The Logic of Effective Altruism - sergeant3
http://bostonreview.net/forum/peter-singer-logic-effective-altruism

======
UhUhUhUh
As 99% of all human beings know full well that caring for one another is the
bedrock of moral as well as a, hopefully obvious, survival need, the question
is, and has always been, to understand why so many of us, or all of us under
some circumstances, seem to ignore this imperative. Hic rhodus, hic salta.

------
ewzimm
Judging the effectiveness of organizations and actions is definitely useful,
but this summary seems to ignore the complexities inherent in ethical
decisions. It seems to me that the most important problems we have to address
are various forms of mental illnesses and deficiencies in thinking. We
certainly have the resources and technology to give everyone a good, safe, an
healthy life, and yet the political and social realities of the world drive
people to harm each other and themselves.

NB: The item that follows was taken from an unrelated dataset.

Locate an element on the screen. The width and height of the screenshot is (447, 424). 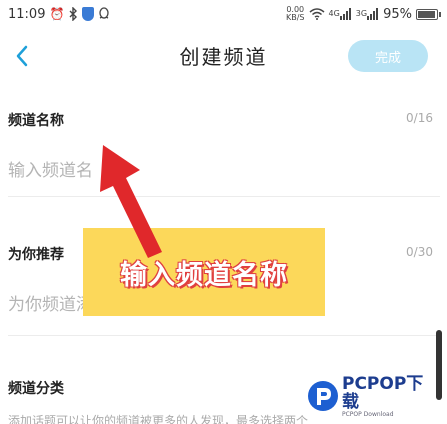
watermark-text: PCPOP下载 PCPOP Download is located at coordinates (391, 396).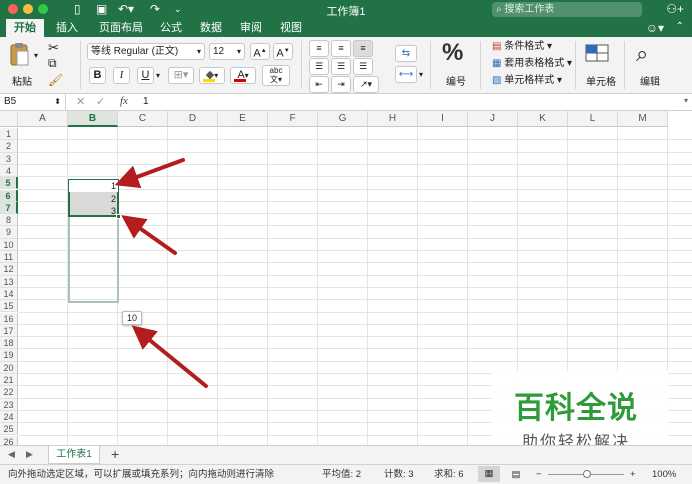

There's certainly a need for triage in addressing the immediate damage to
people, but the larger goal of creating a world in which people choose not to
sabotage their communities requires a lot of creative thinking. We don't know
what it will take to create that world, but abstractions like art and music
seem to go a long way toward helping people find the mental clarity they need
to make good decisions. So while we should absolutely try to live effectively,
we should also consider that long-term social benefits come from developing
impractical but enjoyable habits which promote mental health and wellbeing.